Update: Germany tour led to making Holocaust research her life’s work
IMAGE: CNS photo/Joel Mason-Gaines, United States Holocaust Memorial Museum
By Mark Pattison
WASHINGTON (CNS) — Suzanne Brown-Fleming was on a track to the kind of career she wanted.
After having been educated in Catholic schools in the Virginia suburbs of Washington for 12 years, she flourished further in her undergraduate and graduate studies in college, and was quite close to finishing her doctoral dissertation in modern German history.
Then she and a group of other doctoral students from the University of Maryland embarked on a trip to Germany for their Ph.D. work.
"A friend who was Jewish, we were both in the same Ph.D. program. She was really the first person I knew in-depth who was Jewish. We were in Germany in this program, traveling near the former concentration camp at Buchenwald," Brown-Fleming recalled. "She wanted to visit." The exhibitions about Jews’ experiences in the camp had not yet been redone since the fall of the Berlin Wall, "and she got emotional about that."
Yet for someone who was a student of modern German history, "the topic was a shock to me, after 25 years of being an active Catholic, half-German and going to Catholic schools," she told Catholic News Service in a Dec. 6 telephone interview.
For Brown-Fleming, "it’s part of a journey — a 25-year journey — where I started asking questions that I had never even thought about," she said. She is now director of international academic programs at the U.S. Holocaust Memorial Museum’s Jack, Joseph and Morton Mandel Center for Advanced Holocaust Studies.
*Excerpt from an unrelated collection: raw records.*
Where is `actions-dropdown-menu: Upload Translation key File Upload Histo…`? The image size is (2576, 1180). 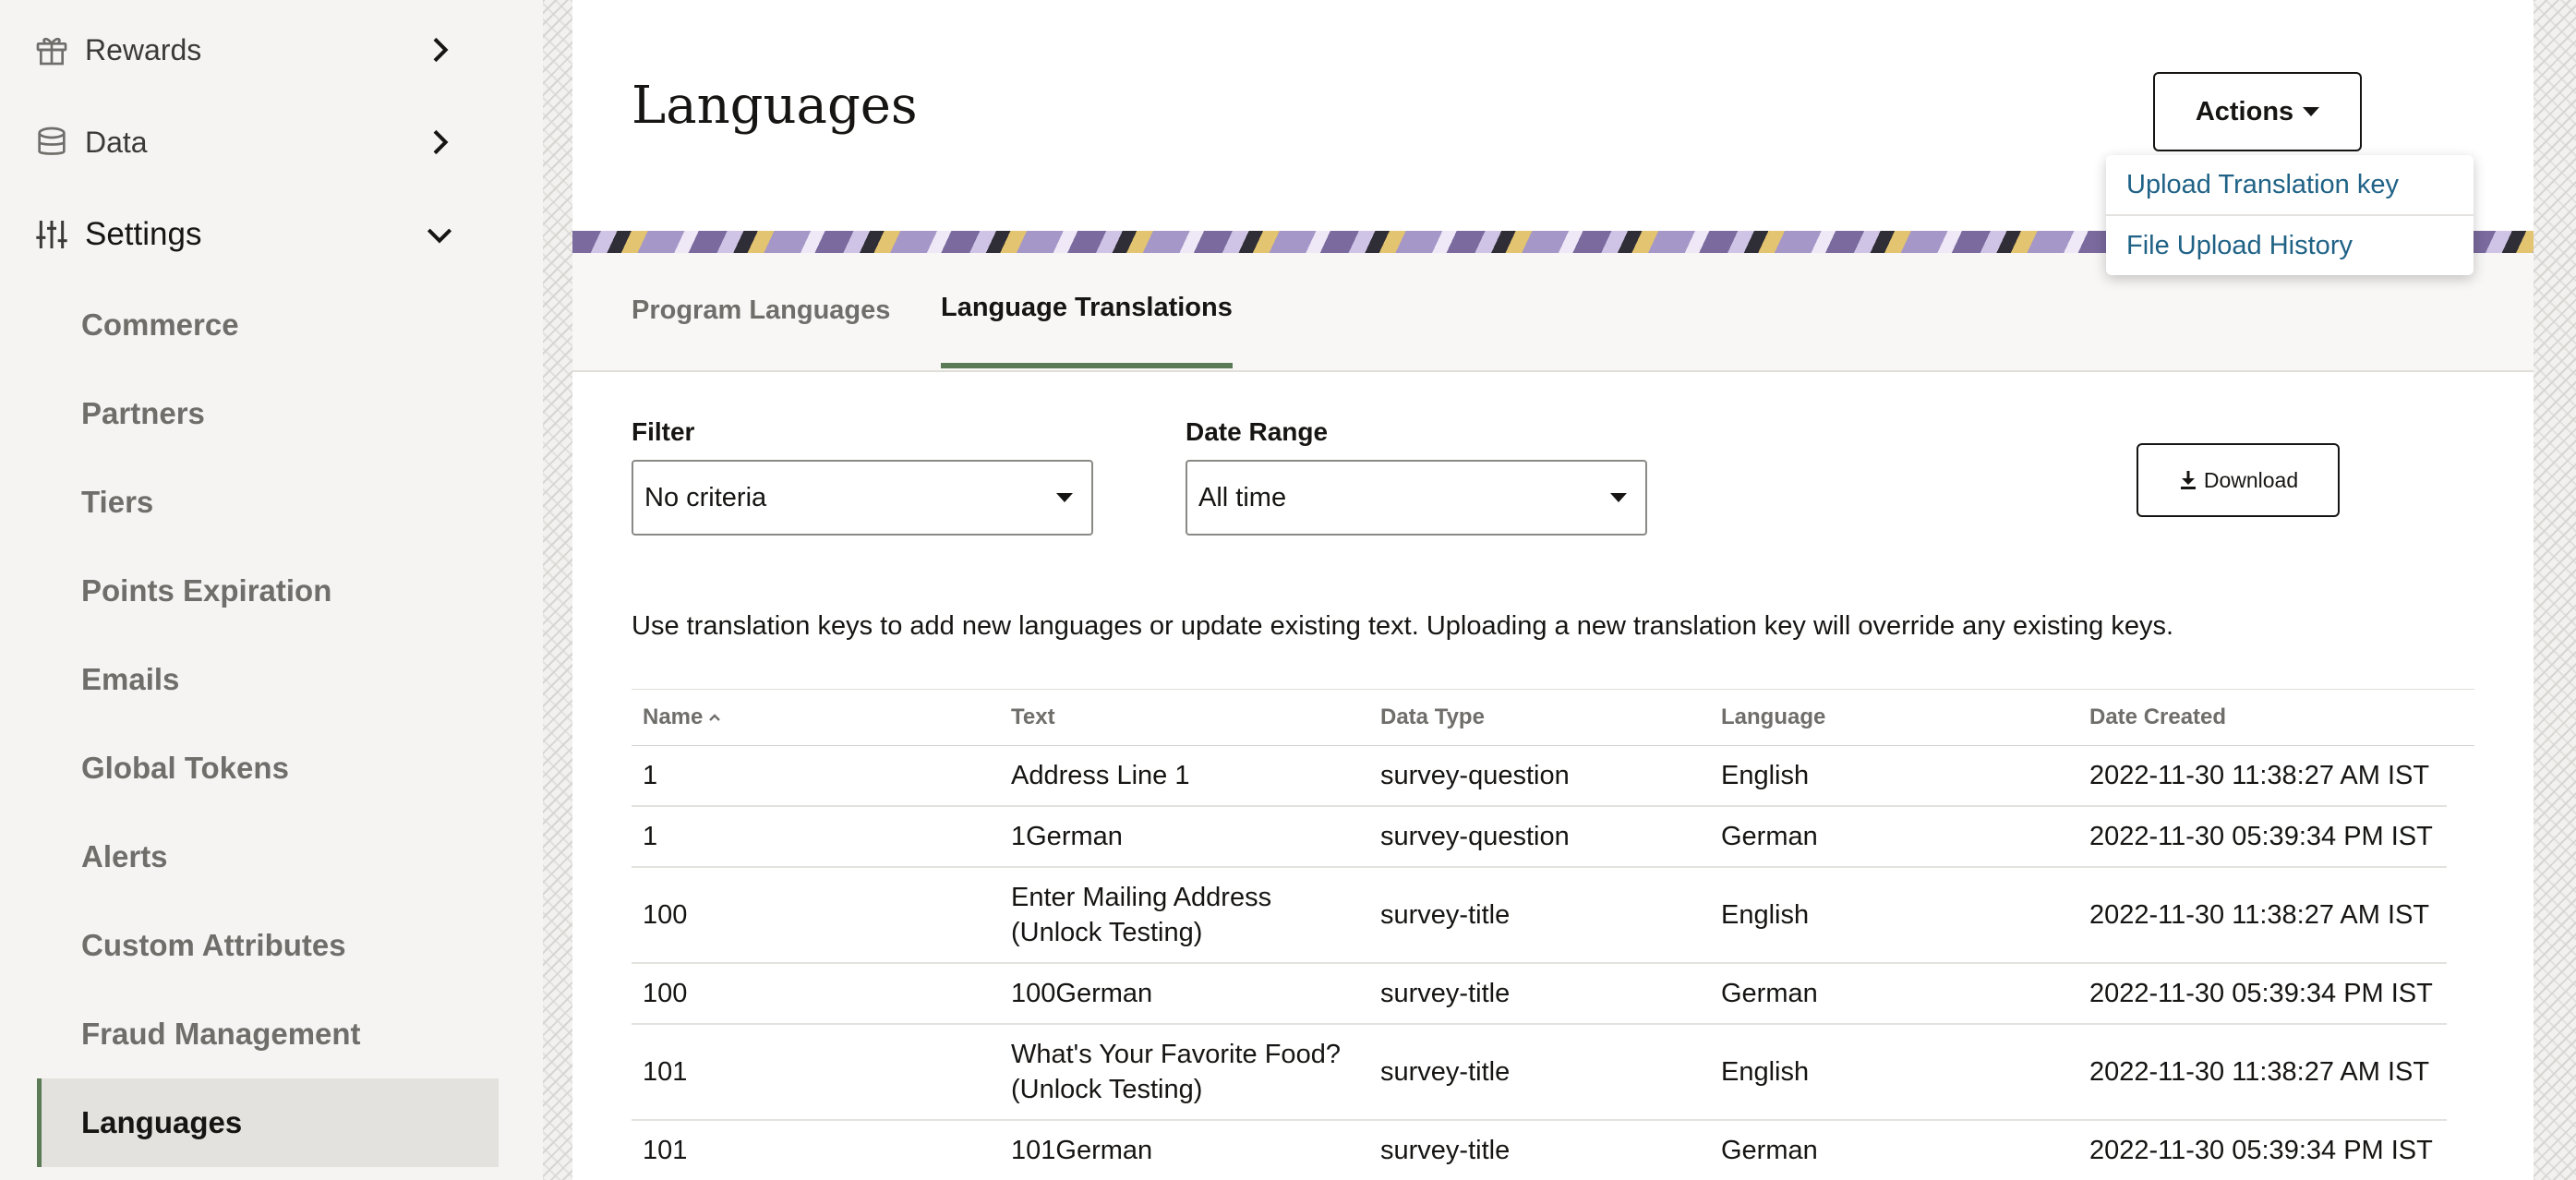 actions-dropdown-menu: Upload Translation key File Upload Histo… is located at coordinates (2290, 215). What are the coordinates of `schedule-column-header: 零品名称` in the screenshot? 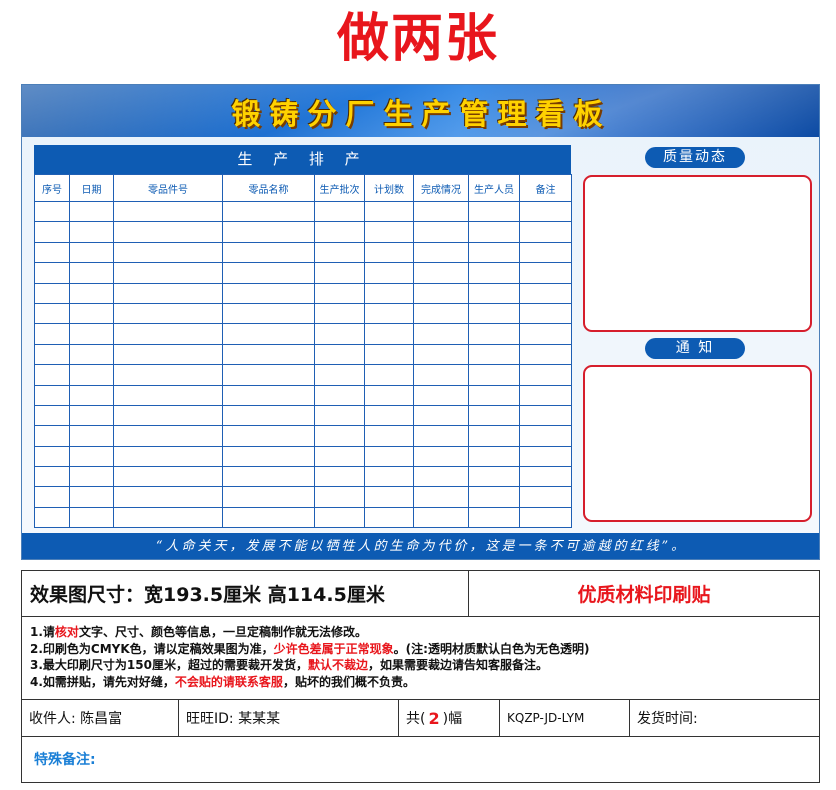 It's located at (268, 188).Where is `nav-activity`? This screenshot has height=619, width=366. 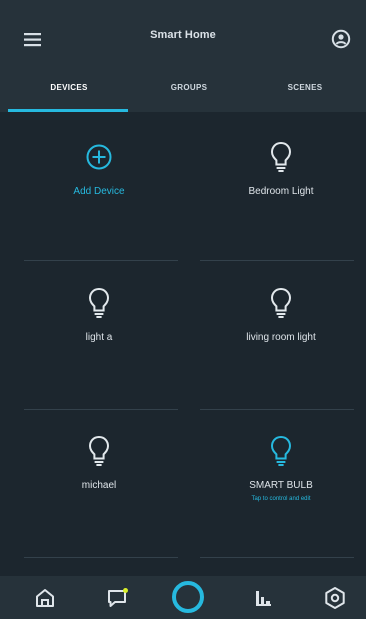
nav-activity is located at coordinates (263, 598).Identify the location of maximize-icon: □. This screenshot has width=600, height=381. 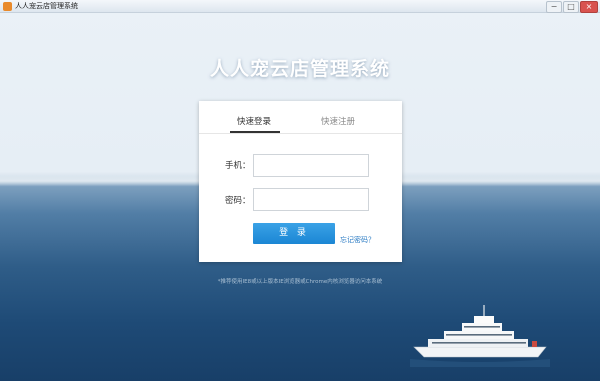
(571, 7).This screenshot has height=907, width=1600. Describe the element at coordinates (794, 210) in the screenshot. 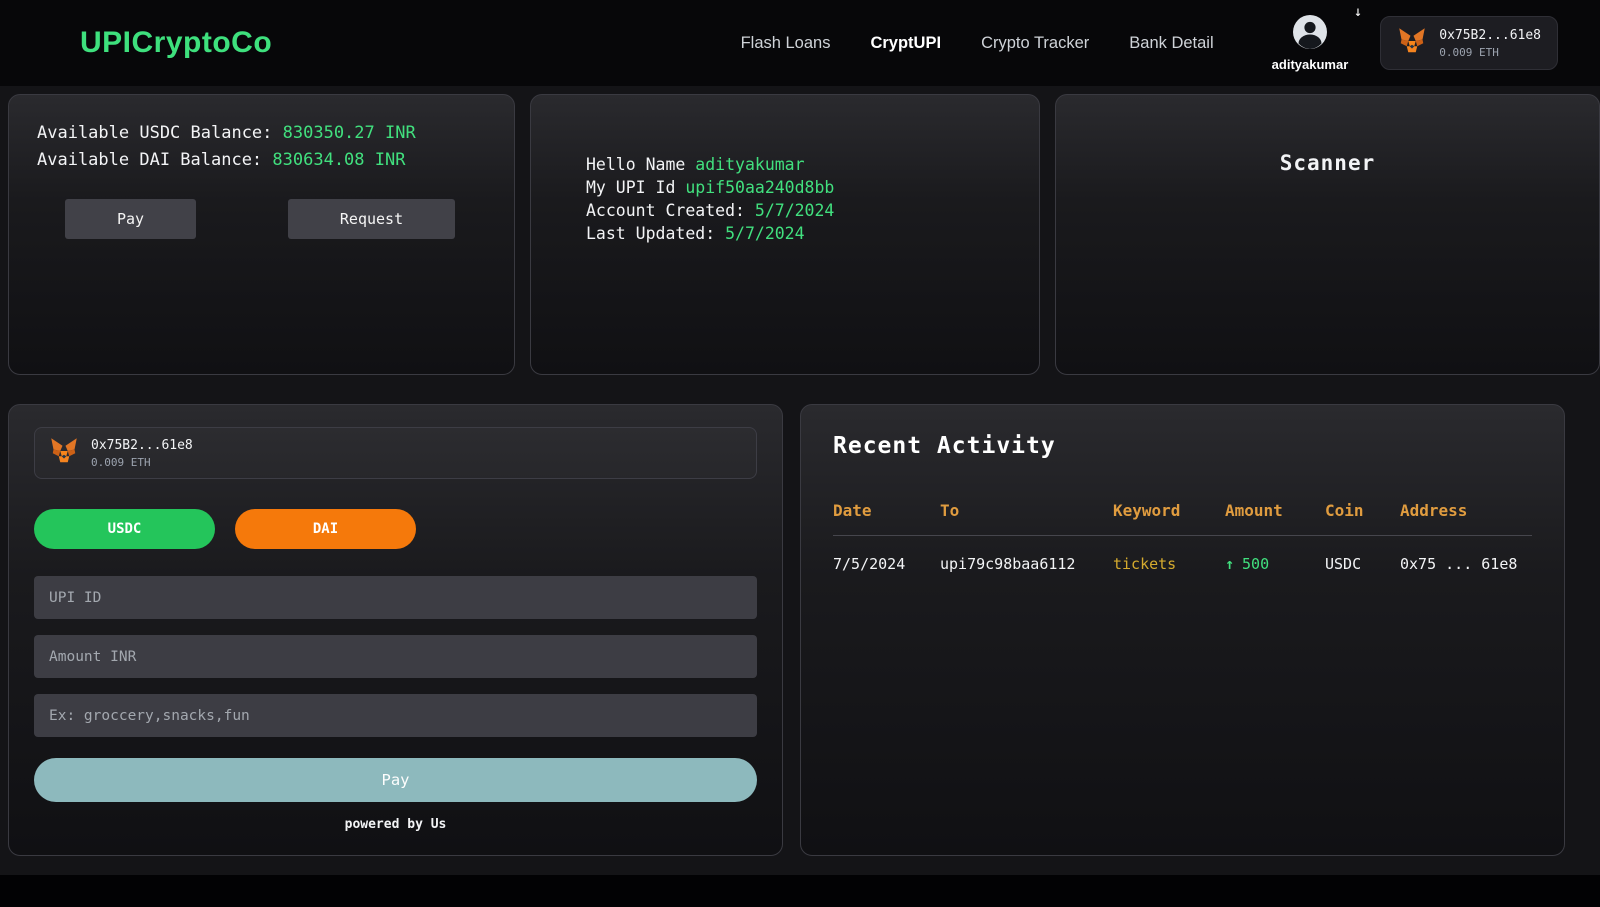

I see `account-created-date: 5/7/2024` at that location.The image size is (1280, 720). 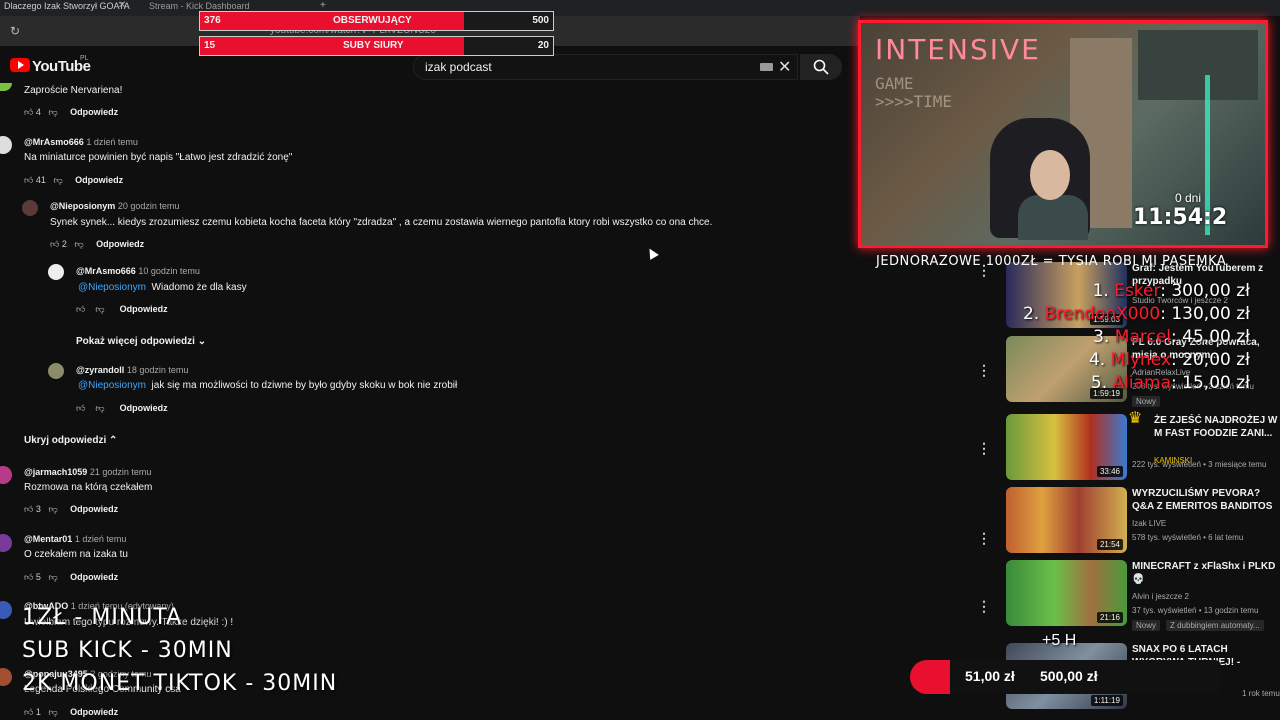 I want to click on donor-amount: 130,00 zł, so click(x=1210, y=314).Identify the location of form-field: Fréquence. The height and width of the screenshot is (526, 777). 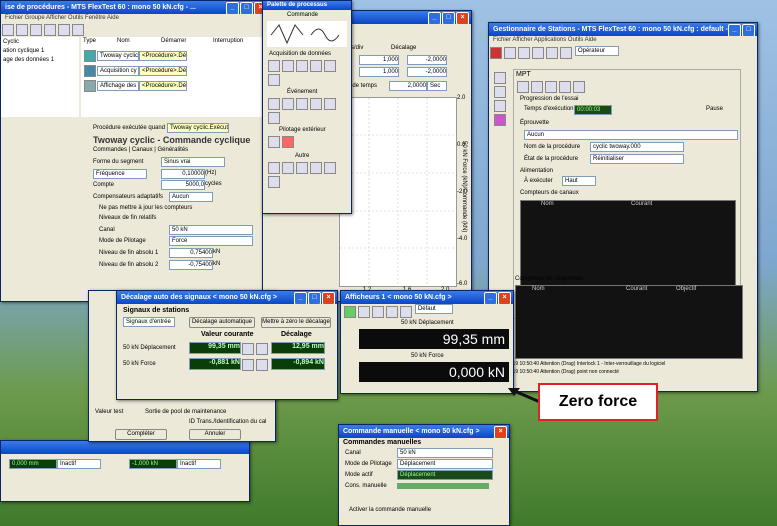
(120, 174). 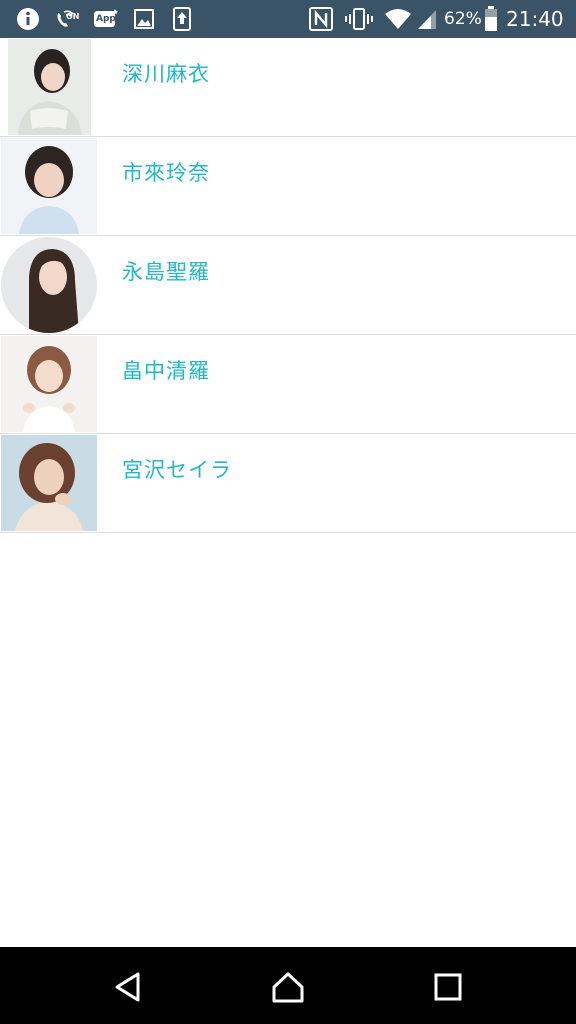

"I was a fellow here as a grad student in 2000. I started working here in 2001," she said. "It’s been my only job as an adult."
But first, Brown-Fleming had to shift gears.
"Germany was a Christian country, a Catholic country. About 30% of the population was Catholic," she said. "I asked my (doctoral) adviser; ‘OK, 30% of the population is Catholic, 70% is Protestant, yet the Holocaust happened there. I don’t understand.’"
Since the Holocaust is in many ways still inexplicable, "I said, ‘I wanna know what the Catholic Church said it did after the Holocaust. I want to change my dissertation.’ He said OK. And so I sort of had to self-teach. I was all the way through my Ph.D. coursework and was on my way through a Ph.D. dissertation totally unrelated to the Holocaust."
Brown-Fleming learned of a collection at The Catholic University of America, Washington. "I ended up at the Catholic U. collection of the German papal diplomat to Germany (Cardinal Aloisius Muench). He was the recipient of tens of thousands of letters from German Catholics describing their view on Nazism, the victims of Nazism."
Anti-Semitism, she added, is "there in the American Catholic correspondence, in the military correspondence, in the Vatican correspondence. I’m a ‘Dignitatis Humanae’ Catholic," referring to the Second Vatican Council’s declaration on religious liberty. "I was shocked and reading things I couldn’t believe."
And the German side of her family? After doing some research, she said, she learned "my family had some very strong ties to Nazism. They left their church for their new religion of Nazism."
Still a practicing Catholic — her daughters attend the same Catholic high school she did — Brown-Fleming said she has also learned that, as a Catholic, "you are to love other people as yourself. You are to give to the least of your brothers. Not all, but many Catholics and Christians (in Germany) totally failed in that mission.
"And now the question for me is: Well, that’s heartbreaking. But why? Why did their faith not sustain them, or more of them, or at least a majority of them, to respond and behave differently? And what about church leadership in Rome and the United States, what animated the decisions they made?" she asked.
After 20 years reading details of the Holocaust, "by those of us who are still practicing (their faith) and are left to answer the questions of why the church did or did not do this or that," Brown-Fleming said, "I am left finding out that I don’t have a good answer."
Some answers may be in store, though. The Vatican Secret Archives are unsealing come spring documents on Pope Pius XII, whose papacy covered the World War II years, and who, prior to that, spent a decade as Vatican secretary of state, dealing with both Germany and Italy.
There may be a million pages of documents, and perhaps more. How will researchers sift through it without duplicating others’ efforts?
"They’re talking about exactly that question, how to build the right networks," Brown-Fleming told CNS. "Pope Francis himself, when he made this opening up of its archives, said the church is not afraid of history." She added, "We don’t believe in prejudged outcomes."
Brown-Fleming wanted to correct one mistaken notion: "Everyone thinks there are just one archive. Actually, there are seven different archives across Vatican City, all of which have documents potentially relevant to the Holocaust. The Vatican Apostolic Archive is one of the largest. The rules (for this particular archive) are any single researcher can stay for up to three months at a given time."
She said, "We’ve had a very positive relationship in the past with the church," thinking back to 2006, when documents relating to Pope Pius XI’s papacy were made available. "We were able to make copies, and have partial copies available in Washington, D.C.," Brown-Fleming added. "We’ll certainly hope for that good luck again."